## Exercise description
Copy the records from the line holding "Where should I" through the line holding "(266, 2176)", with both of those lines included. Leave the pictures out of your copy.
──────── Supplied data ────────
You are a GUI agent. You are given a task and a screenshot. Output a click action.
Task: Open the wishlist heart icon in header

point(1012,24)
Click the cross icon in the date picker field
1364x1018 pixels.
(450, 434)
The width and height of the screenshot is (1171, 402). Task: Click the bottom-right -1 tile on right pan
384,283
────────
──────── Supplied data ────────
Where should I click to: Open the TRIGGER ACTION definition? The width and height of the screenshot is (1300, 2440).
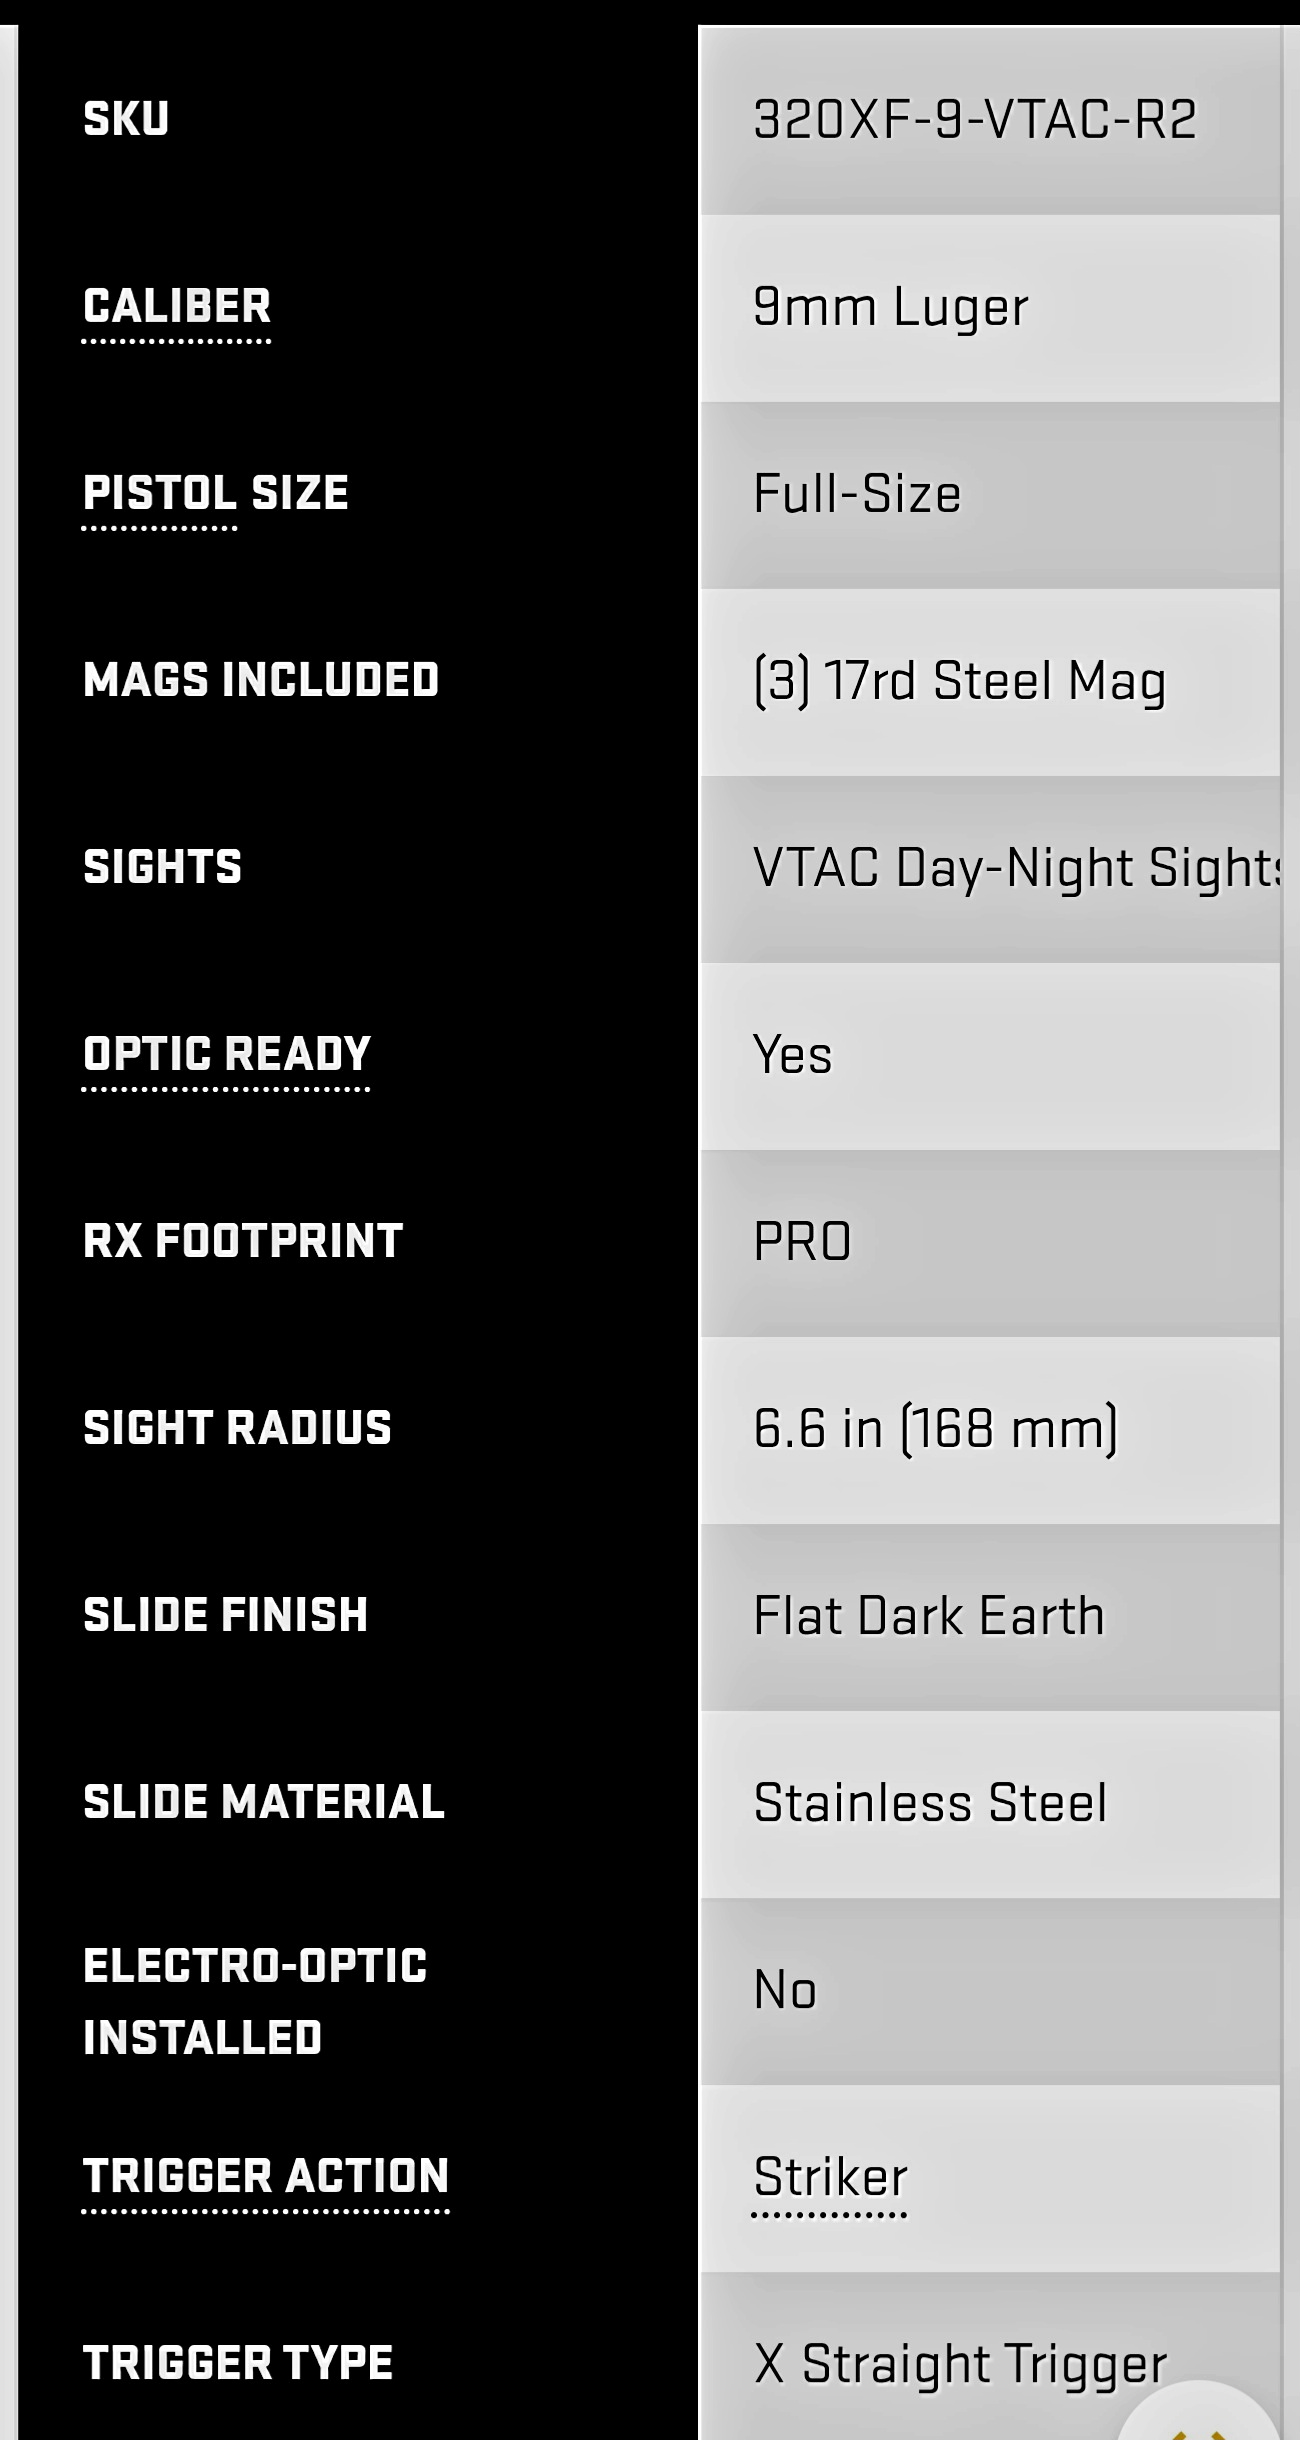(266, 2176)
────────
## Output for this exercise
Where should I click to: Open the TRIGGER ACTION definition? The width and height of the screenshot is (1300, 2440).
(266, 2176)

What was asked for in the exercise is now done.